%%
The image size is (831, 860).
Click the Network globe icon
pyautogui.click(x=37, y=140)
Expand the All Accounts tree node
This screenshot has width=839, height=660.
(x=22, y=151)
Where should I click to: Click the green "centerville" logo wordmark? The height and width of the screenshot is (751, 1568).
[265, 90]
%%
__Work to complete__. In the entries, the line containing "This screenshot has width=839, height=660." and every line after it through the last are to be duplicated exactly, and no other line is to be included.

__Result of the task__.
This screenshot has width=839, height=660.
(x=22, y=151)
Where should I click to: Click the green "centerville" logo wordmark? The height and width of the screenshot is (751, 1568).
[265, 90]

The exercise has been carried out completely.